** Start Provided information **

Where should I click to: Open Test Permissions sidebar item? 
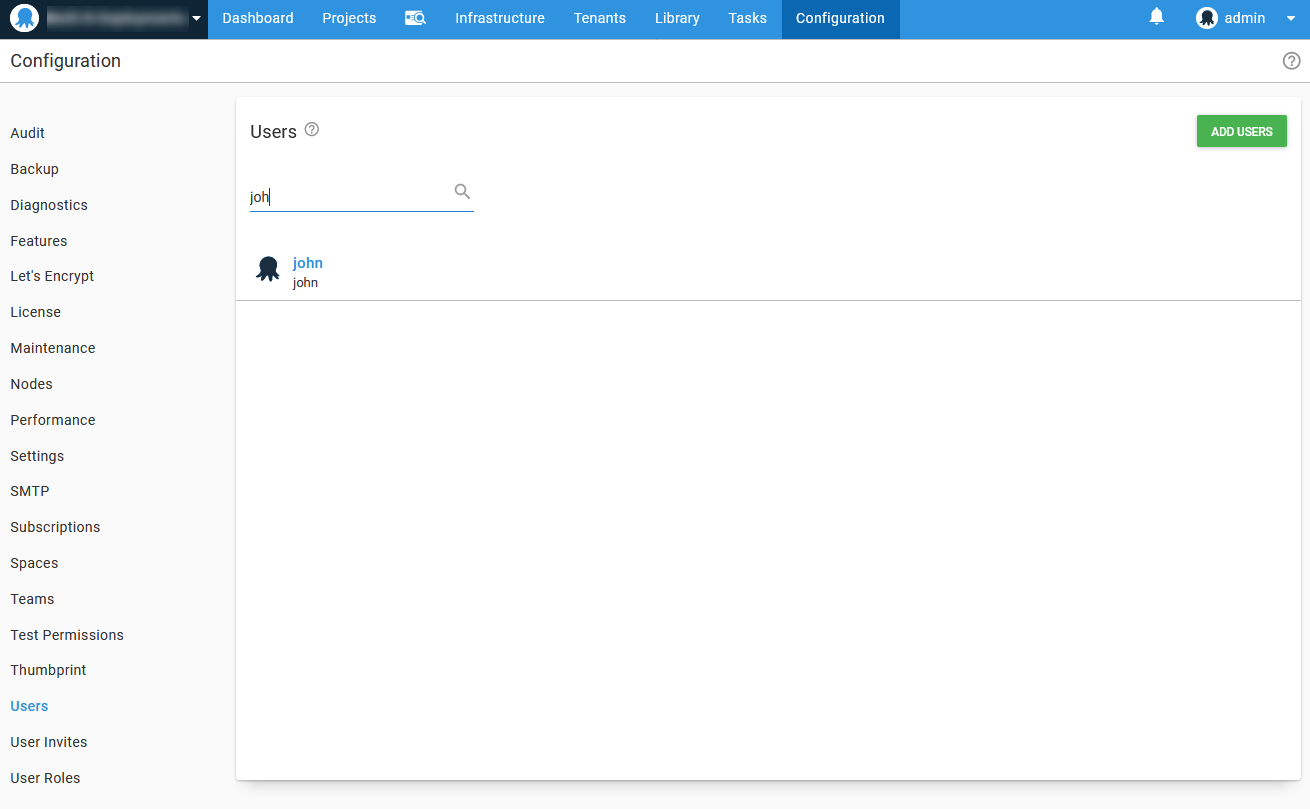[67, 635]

** End Provided information **
** Start Provided information **

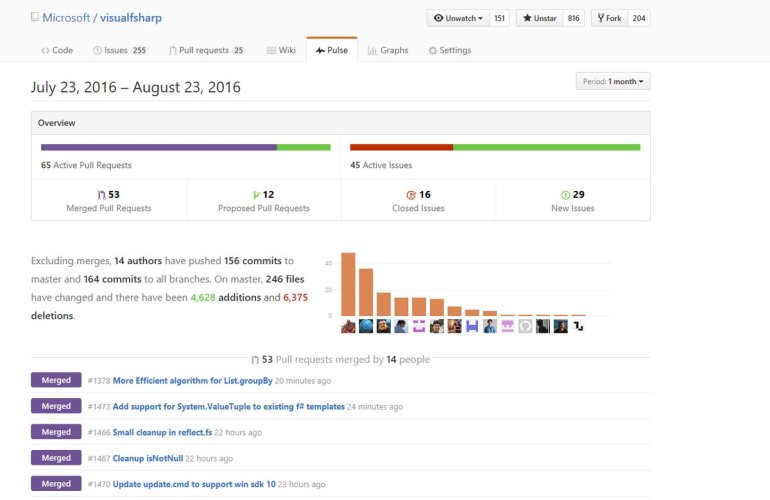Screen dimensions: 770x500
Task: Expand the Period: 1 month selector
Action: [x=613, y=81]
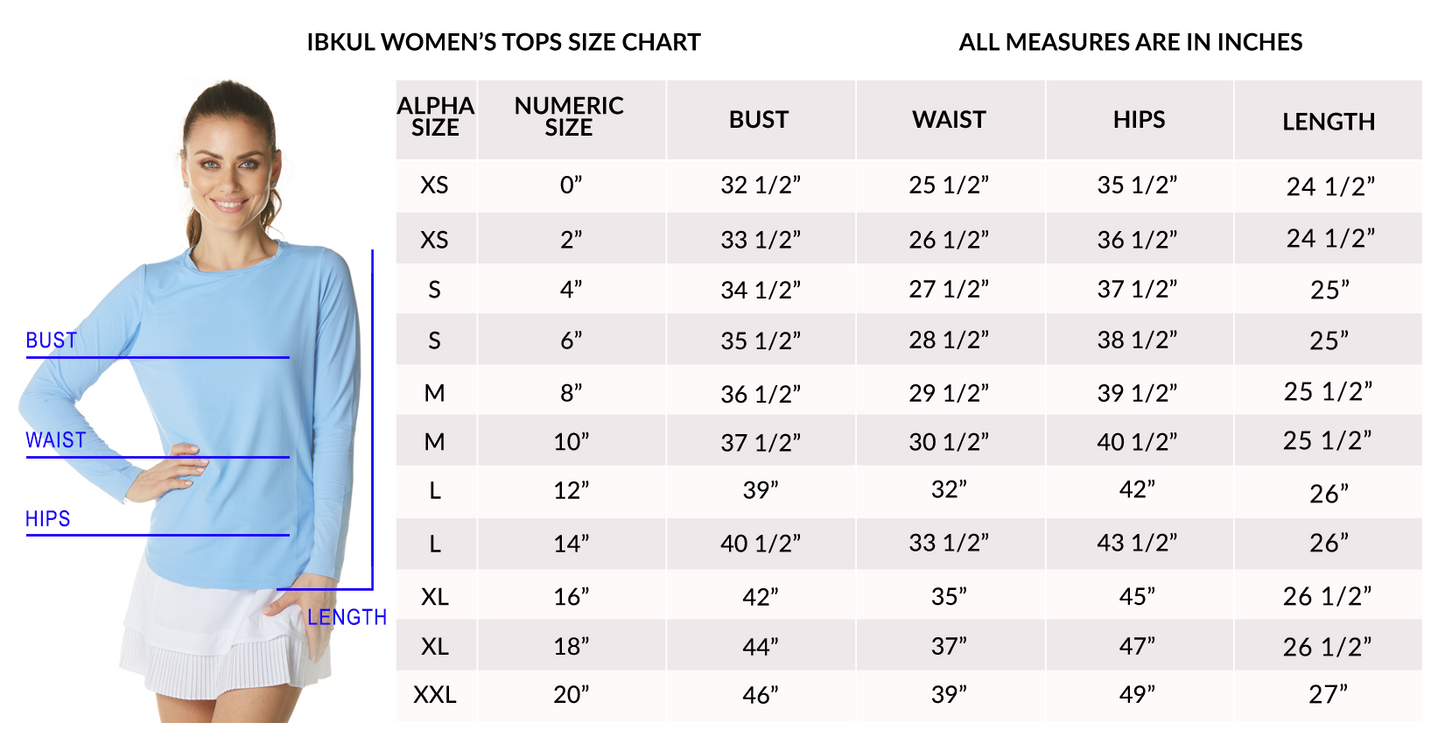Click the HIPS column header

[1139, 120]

** End Provided information **
** Start Provided information **

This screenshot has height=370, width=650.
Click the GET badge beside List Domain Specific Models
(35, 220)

** End Provided information **

Reproduce the entries verbatim, starting at the line with "Screen dimensions: 770x500" and ending at the line with "[1139, 120]", both included, and omit the pictures from your output.

Screen dimensions: 770x500
Task: Expand the Period: 1 month selector
Action: [x=613, y=81]
Click the HIPS column header

[1139, 120]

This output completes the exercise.